>> begin Reading text

One example was around mental health services - "which are stretched to breaking point".

Labour would address the pressure felt by schools - including some in Hawke's Bay - due to frozen school funding, he said.

Providing education to "all people" was a priority - including upskilling and training at work - however he stressed the importance of primary education, and "getting those basics right".

Cheers sounded in the hall as contentious Hawke's Bay-centric issues were touched on - including police numbers, water bottling, and water quality.

The party has promised to fund 1000 more police officers - Mr Little later said the spread of these across the country would also be about the need, and priority. He noted Labour wanted to return to the community policing model, with staffed community, and rural police stations.

The hot-button topic of water bottling received thundering applause, with Mr Little later saying "we think that in terms of managing future water supply and water quality there's got to be an appropriate levy put on it [water bottling] to benefit the community".

The Labour leader also spoke of his party's opposing take on policies suggested by the government - from swimmable river standards, changes to superannuation, and Resource Management Act reforms.

After the meeting, Ms Ardern said she hoped she and Mr Little had addressed residents' concerns.

"If people walked in here with things they were worried about, or thinking about, I hope that they heard us speaking to exactly those issues," she said. "What we know we need to do is focus on the things affecting people every day now and that they might be worrying about on behalf of kids and grandkids."

Speaking of his confidence in the Hawke's Bay candidates, Mr Little noted the party would be fighting hard for the Tukituki seat in the upcoming election.

To date, Ms Lorck will be contesting the seat against Hastings mayor Lawrence Yule for the National Party, Chris Perley for the Green Party, and Dick Ryan - Democrats for Social Credit.

Mr Nash will be seeking to retain the Napier seat against Green Party candidate Damon Rusden, Democrats for Social Credit candidate Barry Pulford, and as-yet unselected National Party candidate.

Maori Party co-leader Marama Fox will be contesting the Ikaroa Rawhiti seat, currently held by Ms Whaitiri.

>> end Reading text

→ **Directive**
In the news report on the Labour meeting, how many more police officers has the party promised to fund? The material that comes next has no connection to the news report.

>> begin Record set

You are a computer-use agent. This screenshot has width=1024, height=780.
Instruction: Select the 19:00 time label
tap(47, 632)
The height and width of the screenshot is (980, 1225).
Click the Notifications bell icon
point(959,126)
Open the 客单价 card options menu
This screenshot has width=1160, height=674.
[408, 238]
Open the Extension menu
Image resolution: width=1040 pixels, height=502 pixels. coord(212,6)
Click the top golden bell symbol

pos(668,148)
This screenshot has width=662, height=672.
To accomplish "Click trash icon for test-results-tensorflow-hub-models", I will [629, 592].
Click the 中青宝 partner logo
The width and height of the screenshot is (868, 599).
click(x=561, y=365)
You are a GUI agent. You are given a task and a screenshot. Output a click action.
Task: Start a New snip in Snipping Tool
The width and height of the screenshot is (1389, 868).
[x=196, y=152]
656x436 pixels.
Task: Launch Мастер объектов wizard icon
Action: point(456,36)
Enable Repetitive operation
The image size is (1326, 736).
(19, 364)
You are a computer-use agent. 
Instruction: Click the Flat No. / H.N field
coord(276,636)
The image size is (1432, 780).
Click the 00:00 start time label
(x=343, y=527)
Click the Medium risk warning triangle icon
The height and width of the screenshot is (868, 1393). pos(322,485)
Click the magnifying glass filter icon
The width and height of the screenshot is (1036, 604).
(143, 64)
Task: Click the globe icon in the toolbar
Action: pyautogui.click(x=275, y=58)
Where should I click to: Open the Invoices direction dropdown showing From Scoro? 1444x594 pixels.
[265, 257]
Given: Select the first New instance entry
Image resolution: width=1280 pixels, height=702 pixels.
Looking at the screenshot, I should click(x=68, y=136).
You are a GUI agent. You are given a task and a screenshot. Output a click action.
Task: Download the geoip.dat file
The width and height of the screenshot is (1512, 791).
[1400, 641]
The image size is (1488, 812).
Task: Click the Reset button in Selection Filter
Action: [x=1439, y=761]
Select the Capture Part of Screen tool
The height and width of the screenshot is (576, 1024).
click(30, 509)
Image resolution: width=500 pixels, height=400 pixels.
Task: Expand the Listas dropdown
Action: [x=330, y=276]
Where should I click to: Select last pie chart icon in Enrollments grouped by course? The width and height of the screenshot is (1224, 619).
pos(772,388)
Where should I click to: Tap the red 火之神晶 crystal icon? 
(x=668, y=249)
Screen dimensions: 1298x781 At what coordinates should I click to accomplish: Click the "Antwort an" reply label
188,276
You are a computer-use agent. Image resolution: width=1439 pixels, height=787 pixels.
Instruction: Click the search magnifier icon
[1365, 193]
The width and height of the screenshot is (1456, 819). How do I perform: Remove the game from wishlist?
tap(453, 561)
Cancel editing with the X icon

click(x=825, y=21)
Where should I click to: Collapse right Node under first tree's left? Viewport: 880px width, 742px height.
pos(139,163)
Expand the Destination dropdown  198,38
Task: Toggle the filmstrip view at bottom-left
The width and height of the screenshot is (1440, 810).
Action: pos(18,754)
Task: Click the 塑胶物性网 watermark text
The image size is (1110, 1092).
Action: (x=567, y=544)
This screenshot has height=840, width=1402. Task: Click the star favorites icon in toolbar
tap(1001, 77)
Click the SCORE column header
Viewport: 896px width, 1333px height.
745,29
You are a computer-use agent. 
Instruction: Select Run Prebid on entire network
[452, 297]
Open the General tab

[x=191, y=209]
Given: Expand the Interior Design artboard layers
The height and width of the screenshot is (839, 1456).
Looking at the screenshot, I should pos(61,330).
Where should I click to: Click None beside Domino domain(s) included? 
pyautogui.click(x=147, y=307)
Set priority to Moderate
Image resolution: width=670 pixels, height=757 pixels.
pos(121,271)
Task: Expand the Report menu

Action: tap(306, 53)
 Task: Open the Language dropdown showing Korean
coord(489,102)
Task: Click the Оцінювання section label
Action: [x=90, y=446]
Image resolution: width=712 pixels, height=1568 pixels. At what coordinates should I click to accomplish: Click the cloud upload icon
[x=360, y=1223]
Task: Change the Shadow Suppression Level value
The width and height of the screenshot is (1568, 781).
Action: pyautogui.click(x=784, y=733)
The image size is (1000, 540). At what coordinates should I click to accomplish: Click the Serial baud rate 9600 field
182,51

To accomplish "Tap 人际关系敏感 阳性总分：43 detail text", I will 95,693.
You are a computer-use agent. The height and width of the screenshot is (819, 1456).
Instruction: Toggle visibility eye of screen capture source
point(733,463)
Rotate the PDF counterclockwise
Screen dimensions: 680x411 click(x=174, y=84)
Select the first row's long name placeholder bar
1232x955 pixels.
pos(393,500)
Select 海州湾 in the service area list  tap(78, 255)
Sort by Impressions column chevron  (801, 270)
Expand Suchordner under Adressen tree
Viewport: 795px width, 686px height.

>> end Record set

→ **Worked answer**
1000